■ **Work instruction**:
Please restate the Aparna Baskaran biography starting at "Aparna Baskaran is" and ending at "at Brandeis University.", changing "bacteria" to "microorganisms".

■ **Provided text**:
- Opening Delimiter -

- Education: University of Florida
- Scientific career
- Fields: Statistical mechanics; Soft matter;
- Workplaces: Brandeis University; Syracuse University;
- Thesis: Statistical mechanics and linear response for a granular fluid (2006)
- Doctoral advisor: James W. Dufty
- Website: www.brandeis.edu/physics/people/profiles/baskaran-aparna.html

= Aparna Baskaran =

Indian and American physicist

Aparna Baskaran is an Indian and American theoretical physicist whose research studies the statistical mechanics of soft matter, including the self-propelled motion of bacteria through fluids and the clustering of self-propelled particles. She is a professor in the Martin A. Fisher School of Physics at Brandeis University.

==Education and career==
Baskaran earned a master's degree in physics at the Raman School of Physics of Pondicherry University in India. She completed her Ph.D. at the University of Florida in 2006. Her dissertation, Statistical mechanics and linear response for a granular fluid, was supervised by James W. Dufty.

After postdoctoral research at Syracuse University she joined the Brandeis University faculty as an assistant professor in 2010, and subsequently became a full professor there.

==Recognition==
Baskaran was the 2019 recipient of the Early Career Award for Soft Matter Research of the American Physical Society (APS). She was elected as a Fellow of the American Physical Society in 2024, after a nomination from the APS Division of Soft Matter, "for seminal contributions exploiting nonequilibrium statistical physics to elucidate the physics of active and granular matter".

- Closing Delimiter -

■ **Supplied entries**:
- Opening Delimiter -

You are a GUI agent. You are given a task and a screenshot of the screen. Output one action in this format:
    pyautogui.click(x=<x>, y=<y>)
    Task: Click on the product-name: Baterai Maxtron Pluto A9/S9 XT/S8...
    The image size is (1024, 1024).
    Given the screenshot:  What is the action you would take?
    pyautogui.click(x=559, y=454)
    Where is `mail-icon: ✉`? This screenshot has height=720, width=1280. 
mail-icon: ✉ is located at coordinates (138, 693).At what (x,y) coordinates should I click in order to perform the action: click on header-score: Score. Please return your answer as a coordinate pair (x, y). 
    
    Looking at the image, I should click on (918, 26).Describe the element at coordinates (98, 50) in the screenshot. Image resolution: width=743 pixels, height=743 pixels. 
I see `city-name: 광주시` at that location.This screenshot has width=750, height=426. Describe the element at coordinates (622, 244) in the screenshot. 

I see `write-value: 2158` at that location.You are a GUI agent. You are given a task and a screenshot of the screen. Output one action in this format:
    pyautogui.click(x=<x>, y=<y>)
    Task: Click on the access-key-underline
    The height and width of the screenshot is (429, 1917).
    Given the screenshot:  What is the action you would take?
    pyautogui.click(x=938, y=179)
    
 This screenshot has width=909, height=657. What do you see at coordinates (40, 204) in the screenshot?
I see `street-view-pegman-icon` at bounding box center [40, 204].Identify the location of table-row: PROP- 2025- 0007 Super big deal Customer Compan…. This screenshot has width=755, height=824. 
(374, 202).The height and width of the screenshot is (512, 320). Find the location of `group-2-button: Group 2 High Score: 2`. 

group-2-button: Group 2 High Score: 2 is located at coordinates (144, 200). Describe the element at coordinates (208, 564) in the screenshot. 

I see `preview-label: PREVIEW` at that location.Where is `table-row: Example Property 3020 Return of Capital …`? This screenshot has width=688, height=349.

- Closing Delimiter -

■ **The answer**:
Aparna Baskaran is an Indian and American theoretical physicist whose research studies the statistical mechanics of soft matter, including the self-propelled motion of microorganisms through fluids and the clustering of self-propelled particles. She is a professor in the Martin A. Fisher School of Physics at Brandeis University.